The Great Cocky Count is an annual census designed to provide accurate data about the number and distribution of black cockatoos. It is the largest single survey of black cockatoos in Western Australia.

The count is a citizen science survey and is conducted at sunset one night in autumn, usually in early April. It was first held in 2010 and has been conducted each year since apart from 2020 (cancelled due to COVID-19).

Over 700 registered volunteers participated each year at hundreds of locations between Geraldton and Esperance, Western Australia.

The 2019 count had over 700 volunteers surveying over 400 sites, with the endangered Carnaby's black cockatoo being the main focus of the count but the critically endangered Baudin's black cockatoo and vulnerable forest red-tailed black cockatoo also being counted.

In 2016 a total of 426 roost sites were surveyed by approximately 700 volunteers. The results included:
- 16,392 white-tailed black cockatoos recorded at 100 occupied roosts.
- 1,907 forest red-tailed black cockatoos recorded at 66 occupied roosts
- 4,897 Carnaby's black cockatoos were found at a single roost site
It was estimated that 27% of the black cockatoos that inhabit the south west of Western Australia were counted in a single night.
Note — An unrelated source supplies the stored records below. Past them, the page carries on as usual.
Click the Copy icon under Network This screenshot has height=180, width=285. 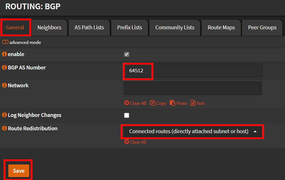point(153,103)
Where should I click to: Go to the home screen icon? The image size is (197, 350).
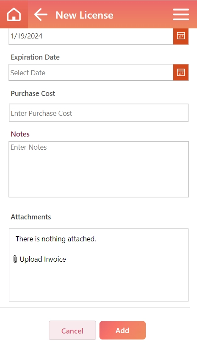click(14, 15)
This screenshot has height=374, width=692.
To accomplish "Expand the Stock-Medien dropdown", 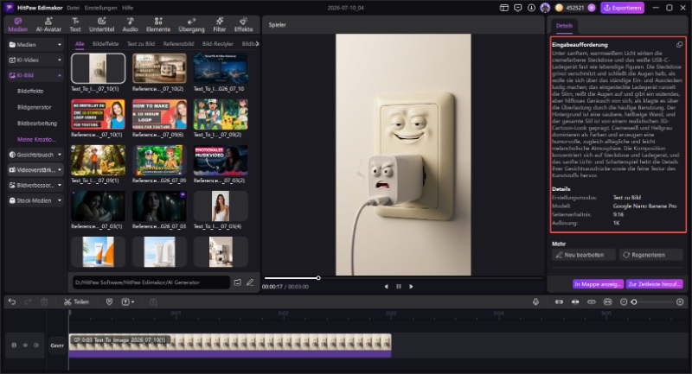I will coord(35,200).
The long-term results from the surveys, which have been conducted since 2010, have found that the Carnaby's black cockatoo population of the Perth-Peel coastal plain declined at a rate of roughly 4 per cent each year. There has been a reduction in flock size and fewer occupied roost sites around Perth, mostly as a result of increased urban sprawl and land clearing. 70% of the population are found in the Gnangara pine plantation, which is scheduled to be cleared by 2025. The reduction in numbers is mostly a result of clearing breeding grounds and reducing their range. Currently the birds are thought to be using all available habitat, which is barely enough to support the population.